Décision Intelligence

Intelligence Économique et Intelligence Émotionnelle : une alliance indispensable ? Par Anna Elviro

Les relations humaines au cœur de l’intelligence économique


Jacqueline Sala


Peut-on évoquer l'intelligence économique sans considérer l'intelligence émotionnelle ? Ces deux formes d’intelligence, sont-elles en opposition ou bien complémentaires ? Dans un environnement économique de plus en plus complexe, l’intelligence émotionnelle devient un complément indispensable à l’intelligence économique.



Intelligence Économique et Intelligence Émotionnelle : une alliance indispensable ? Par Anna Elviro

La synergie entre l’intelligence économique et émotionnelle peut constituer un pilier de différenciation

L’intelligence économique, comme définie par Alain Juillet, expert en la matière, est « l'ensemble des actions coordonnées de recherche, de traitement et de distribution de l'information utile aux acteurs économiques, en vue de leur exploitation. Ces actions sont menées légalement avec toutes les garanties de protection nécessaires, pour permettre à ces acteurs d'être compétitifs ».

L’intelligence émotionnelle, quant à elle, a été définie pour la première fois par les psychologues Peter Salovey et John Mayer. Elle désigne « l'habileté à percevoir et à exprimer les émotions, à les intégrer pour faciliter la pensée, à comprendre et raisonner avec elles, ainsi qu'à réguler les émotions chez soi et chez les autres ». Cette notion a été approfondie par Daniel Goleman dans son ouvrage de référence, L'intelligence émotionnelle.

Dans un contexte économique marqué par l'incertitude et la complexité croissantes, la synergie entre l’intelligence économique et émotionnelle peut constituer un pilier de différenciation. Elle permet de mieux détecter les signaux faibles, d’identifier les risques, de saisir des opportunités pertinentes et de prendre des décisions plus éclairées.

La veille stratégique commence par soi-même

L’intelligence économique est souvent associée à la cognition et aux capacités mentales, avec des concepts clés tels que la maîtrise, l’analyse, la gestion des risques. Cependant, il est important de se rappeler que les êtres humains, au cœur de ce système, fonctionnent selon trois centres d’intelligence : instinctif, émotionnel et mental.
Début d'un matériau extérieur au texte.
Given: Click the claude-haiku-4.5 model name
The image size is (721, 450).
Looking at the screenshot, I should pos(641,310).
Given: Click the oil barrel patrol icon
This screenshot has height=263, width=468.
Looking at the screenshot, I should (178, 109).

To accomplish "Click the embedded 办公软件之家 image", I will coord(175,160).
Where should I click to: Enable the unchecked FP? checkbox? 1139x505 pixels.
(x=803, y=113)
Dans l’histoire de l’évolution, l’intelligence instinctive est apparue en premier, garantissant la survie des espèces. Ensuite, l’intelligence émotionnelle s’est développée, permettant de ressentir et d'interagir avec l’environnement. Enfin, bien plus tard, l’intelligence mentale a émergé, permettant de nommer, de comprendre et d’analyser. Ces processus neuroscientifiques ont été largement décrits par Antonio Damasio dans son ouvrage Sentir et savoir, où il précise que l'intelligence mentale « se fonde sur le raisonnement et la créativité, et dépend de la manipulation de schémas explicites d’informations, les images ».
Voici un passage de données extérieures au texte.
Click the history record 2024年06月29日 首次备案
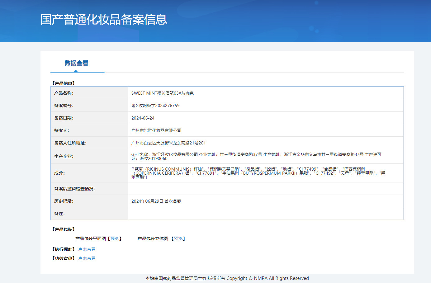This screenshot has width=431, height=283. pos(156,201)
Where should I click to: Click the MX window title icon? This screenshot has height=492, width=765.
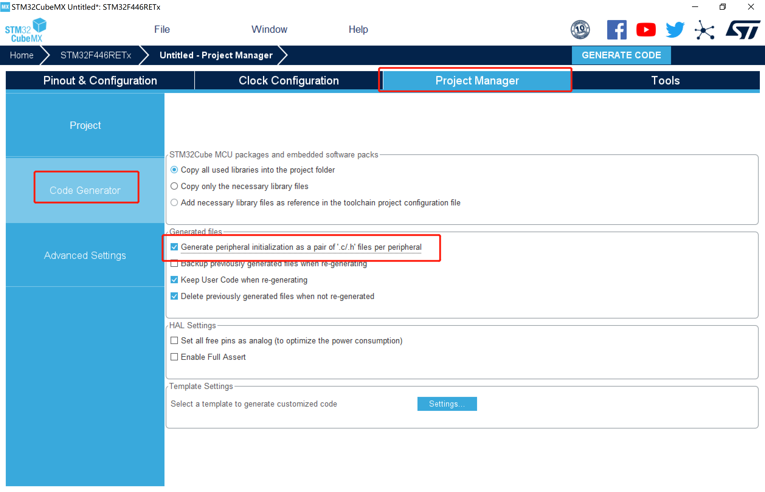[5, 7]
L’intelligence émotionnelle, elle, commence par la conscience de soi, un aspect essentiel souligné par Daniel Goleman. Cette conscience implique d'être attentif aux signaux faibles envoyés par notre corps, qui transmet des informations précieuses au cerveau avant même que notre esprit rationnel ne puisse les traiter. Cette sorte de « veille stratégique personnelle » permet de reconnaître et comprendre nos émotions, d’être pleinement conscient de ce qui nous arrive, et de détecter les signaux subtils émis par notre propre corps.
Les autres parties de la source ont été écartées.